*任务说明*. 请原样返回记录中从含有"What do you see at coordinates (239, 590)"的那一行起、到含有"x-tick-label: С4 is"的那一行止的所有行，首尾两行均包括在内。

[原始数据]

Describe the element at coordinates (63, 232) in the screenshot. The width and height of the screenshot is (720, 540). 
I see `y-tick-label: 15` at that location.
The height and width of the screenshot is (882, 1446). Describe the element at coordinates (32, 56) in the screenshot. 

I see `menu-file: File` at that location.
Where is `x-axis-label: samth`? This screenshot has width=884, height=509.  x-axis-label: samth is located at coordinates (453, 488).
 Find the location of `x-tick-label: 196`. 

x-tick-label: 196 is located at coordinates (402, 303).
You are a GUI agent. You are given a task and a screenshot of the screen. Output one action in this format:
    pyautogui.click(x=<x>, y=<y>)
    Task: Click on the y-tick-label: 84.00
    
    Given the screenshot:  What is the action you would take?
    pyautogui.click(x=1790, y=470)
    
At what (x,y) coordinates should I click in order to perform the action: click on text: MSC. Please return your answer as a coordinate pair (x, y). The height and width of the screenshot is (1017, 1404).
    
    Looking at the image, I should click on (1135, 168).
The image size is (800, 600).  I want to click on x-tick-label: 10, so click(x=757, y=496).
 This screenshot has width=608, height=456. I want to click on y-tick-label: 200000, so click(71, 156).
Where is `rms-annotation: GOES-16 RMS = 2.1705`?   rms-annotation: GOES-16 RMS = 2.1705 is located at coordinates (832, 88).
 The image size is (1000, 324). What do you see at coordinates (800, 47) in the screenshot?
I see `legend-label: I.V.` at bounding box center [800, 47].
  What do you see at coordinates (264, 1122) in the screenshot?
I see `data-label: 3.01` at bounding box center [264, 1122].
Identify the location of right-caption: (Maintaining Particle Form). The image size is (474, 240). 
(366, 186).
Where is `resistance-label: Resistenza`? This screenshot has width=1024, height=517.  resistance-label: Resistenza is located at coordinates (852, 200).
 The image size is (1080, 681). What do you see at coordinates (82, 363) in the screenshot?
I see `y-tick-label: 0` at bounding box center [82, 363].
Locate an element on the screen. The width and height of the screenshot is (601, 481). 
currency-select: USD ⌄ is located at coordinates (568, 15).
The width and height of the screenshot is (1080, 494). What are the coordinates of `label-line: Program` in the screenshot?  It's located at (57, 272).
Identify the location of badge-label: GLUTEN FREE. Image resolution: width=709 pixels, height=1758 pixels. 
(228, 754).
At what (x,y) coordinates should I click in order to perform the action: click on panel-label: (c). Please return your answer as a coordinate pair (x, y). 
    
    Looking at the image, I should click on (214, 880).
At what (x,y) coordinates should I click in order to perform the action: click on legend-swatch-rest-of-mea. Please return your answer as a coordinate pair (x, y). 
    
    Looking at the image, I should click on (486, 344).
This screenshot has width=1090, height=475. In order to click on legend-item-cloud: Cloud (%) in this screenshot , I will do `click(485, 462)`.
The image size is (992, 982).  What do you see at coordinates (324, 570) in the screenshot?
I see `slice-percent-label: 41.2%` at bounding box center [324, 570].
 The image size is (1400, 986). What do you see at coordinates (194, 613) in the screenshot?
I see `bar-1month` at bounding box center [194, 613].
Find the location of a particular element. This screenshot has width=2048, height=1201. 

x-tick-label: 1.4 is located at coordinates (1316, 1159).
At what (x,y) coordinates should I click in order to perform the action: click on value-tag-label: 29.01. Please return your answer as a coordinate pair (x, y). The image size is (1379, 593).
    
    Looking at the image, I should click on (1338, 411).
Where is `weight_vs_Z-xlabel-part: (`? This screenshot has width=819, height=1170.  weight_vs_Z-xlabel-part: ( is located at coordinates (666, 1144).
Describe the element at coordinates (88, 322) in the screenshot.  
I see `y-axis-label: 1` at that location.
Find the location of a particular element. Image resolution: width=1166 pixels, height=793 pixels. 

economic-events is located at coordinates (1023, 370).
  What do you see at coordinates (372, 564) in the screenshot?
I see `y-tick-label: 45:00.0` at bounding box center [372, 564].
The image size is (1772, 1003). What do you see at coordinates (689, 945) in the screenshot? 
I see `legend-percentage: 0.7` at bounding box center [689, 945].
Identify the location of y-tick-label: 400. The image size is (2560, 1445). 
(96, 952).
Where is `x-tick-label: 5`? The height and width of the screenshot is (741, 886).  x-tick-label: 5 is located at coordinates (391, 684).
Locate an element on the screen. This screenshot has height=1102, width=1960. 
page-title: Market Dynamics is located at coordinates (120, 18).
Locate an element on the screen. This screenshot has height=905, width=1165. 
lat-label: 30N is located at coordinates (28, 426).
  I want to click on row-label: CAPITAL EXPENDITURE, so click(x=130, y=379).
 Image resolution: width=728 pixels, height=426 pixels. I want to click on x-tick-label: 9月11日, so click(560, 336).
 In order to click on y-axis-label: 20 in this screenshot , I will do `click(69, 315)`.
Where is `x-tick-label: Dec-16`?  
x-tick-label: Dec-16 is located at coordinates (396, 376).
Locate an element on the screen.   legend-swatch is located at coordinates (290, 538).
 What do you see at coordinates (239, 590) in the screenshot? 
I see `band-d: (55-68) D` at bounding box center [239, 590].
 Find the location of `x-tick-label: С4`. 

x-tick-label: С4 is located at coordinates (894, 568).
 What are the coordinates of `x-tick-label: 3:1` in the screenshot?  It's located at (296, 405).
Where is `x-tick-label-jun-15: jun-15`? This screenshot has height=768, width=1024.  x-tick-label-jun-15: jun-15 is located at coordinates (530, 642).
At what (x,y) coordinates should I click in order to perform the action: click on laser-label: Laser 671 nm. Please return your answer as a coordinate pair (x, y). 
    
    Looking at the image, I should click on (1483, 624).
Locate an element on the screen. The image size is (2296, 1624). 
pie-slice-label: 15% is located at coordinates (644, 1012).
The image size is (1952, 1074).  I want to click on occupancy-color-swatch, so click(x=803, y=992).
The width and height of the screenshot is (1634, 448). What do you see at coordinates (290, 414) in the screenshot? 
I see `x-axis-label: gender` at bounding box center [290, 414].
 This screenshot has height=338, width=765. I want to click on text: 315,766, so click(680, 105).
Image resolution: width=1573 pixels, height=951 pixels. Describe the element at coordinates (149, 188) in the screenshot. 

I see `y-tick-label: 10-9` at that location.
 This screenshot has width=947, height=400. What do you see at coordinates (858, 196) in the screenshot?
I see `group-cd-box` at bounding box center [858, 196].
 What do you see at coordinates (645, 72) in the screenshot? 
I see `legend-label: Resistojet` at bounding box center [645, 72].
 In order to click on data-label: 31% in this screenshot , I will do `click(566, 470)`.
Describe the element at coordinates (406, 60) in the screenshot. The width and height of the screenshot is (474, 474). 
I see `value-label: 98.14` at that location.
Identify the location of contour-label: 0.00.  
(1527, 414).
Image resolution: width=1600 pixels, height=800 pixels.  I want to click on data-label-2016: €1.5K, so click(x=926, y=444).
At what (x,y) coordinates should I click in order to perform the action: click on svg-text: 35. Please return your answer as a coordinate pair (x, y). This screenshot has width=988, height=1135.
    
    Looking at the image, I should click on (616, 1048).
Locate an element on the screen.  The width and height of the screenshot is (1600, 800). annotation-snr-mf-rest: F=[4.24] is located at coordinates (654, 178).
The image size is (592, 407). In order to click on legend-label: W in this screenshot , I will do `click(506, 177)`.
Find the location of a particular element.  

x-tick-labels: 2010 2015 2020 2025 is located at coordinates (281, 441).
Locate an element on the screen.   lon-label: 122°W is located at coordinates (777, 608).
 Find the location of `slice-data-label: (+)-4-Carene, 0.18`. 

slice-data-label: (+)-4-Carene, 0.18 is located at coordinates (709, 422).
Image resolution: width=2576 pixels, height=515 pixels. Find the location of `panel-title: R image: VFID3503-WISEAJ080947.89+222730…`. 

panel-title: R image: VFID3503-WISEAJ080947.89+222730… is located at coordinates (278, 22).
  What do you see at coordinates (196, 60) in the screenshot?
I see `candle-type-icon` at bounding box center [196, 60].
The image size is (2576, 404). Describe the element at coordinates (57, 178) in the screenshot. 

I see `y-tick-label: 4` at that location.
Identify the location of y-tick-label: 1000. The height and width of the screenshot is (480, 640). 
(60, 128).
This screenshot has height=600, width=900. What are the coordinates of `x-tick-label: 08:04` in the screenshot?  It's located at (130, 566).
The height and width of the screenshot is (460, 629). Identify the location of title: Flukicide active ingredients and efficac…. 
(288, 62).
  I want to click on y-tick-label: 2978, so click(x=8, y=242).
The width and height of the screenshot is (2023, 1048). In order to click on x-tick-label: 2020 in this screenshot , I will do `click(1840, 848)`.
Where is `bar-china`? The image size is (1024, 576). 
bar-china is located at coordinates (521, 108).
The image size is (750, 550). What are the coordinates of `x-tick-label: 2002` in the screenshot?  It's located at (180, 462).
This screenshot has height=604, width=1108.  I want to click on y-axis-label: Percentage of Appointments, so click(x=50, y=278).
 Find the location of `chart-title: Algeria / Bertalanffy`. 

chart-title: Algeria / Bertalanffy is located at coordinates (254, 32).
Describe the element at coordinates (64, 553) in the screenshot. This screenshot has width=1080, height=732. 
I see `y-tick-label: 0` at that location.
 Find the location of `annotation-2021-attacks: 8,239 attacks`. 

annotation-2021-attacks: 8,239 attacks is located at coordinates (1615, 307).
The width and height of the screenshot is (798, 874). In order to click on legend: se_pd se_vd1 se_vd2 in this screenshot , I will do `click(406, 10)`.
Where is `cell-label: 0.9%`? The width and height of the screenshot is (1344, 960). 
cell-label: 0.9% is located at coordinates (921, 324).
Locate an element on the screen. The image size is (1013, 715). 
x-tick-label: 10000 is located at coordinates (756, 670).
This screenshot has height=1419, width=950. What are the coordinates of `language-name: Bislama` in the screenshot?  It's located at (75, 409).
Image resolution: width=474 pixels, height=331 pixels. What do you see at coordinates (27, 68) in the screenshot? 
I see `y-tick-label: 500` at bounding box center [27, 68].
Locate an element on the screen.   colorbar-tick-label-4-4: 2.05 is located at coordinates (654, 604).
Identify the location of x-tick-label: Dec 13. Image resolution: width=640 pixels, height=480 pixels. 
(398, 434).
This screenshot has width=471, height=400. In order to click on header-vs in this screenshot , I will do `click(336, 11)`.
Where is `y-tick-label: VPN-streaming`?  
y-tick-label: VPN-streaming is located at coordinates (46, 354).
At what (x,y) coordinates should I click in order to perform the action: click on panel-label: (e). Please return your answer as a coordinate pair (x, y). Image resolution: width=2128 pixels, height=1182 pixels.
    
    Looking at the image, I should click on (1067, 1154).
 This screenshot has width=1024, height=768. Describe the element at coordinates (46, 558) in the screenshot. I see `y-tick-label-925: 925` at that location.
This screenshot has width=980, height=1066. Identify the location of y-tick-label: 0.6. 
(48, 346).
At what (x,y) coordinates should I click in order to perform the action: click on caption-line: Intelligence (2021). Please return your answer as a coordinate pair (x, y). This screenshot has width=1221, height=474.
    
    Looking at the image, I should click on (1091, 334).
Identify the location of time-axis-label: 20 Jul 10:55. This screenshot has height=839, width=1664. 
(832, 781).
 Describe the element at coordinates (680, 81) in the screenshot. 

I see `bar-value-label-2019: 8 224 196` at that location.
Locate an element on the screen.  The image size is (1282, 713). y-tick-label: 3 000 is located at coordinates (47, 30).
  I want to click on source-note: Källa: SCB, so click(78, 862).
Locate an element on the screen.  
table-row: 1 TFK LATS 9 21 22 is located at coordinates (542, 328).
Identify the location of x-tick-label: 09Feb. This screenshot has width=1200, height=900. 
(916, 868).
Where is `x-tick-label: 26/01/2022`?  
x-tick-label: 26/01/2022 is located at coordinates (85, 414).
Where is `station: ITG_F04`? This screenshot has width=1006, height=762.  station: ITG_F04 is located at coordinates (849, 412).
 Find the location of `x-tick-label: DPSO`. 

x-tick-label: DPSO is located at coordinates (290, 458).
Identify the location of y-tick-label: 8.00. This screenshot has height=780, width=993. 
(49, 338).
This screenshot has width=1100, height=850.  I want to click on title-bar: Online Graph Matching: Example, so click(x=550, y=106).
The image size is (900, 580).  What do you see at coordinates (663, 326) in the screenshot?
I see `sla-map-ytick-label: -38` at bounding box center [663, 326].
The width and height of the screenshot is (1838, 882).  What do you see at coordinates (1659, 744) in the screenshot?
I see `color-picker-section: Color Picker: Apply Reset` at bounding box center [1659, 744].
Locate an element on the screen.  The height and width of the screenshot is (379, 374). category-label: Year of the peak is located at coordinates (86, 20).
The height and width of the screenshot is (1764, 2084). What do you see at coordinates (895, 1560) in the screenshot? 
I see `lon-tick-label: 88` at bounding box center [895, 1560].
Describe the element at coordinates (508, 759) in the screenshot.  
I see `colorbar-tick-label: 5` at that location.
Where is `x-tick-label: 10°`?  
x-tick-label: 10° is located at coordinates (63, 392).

[/原始数据]

*本题解答*.
 What do you see at coordinates (239, 590) in the screenshot? 
I see `band-d: (55-68) D` at bounding box center [239, 590].
 Find the location of `x-tick-label: С4`. 

x-tick-label: С4 is located at coordinates (894, 568).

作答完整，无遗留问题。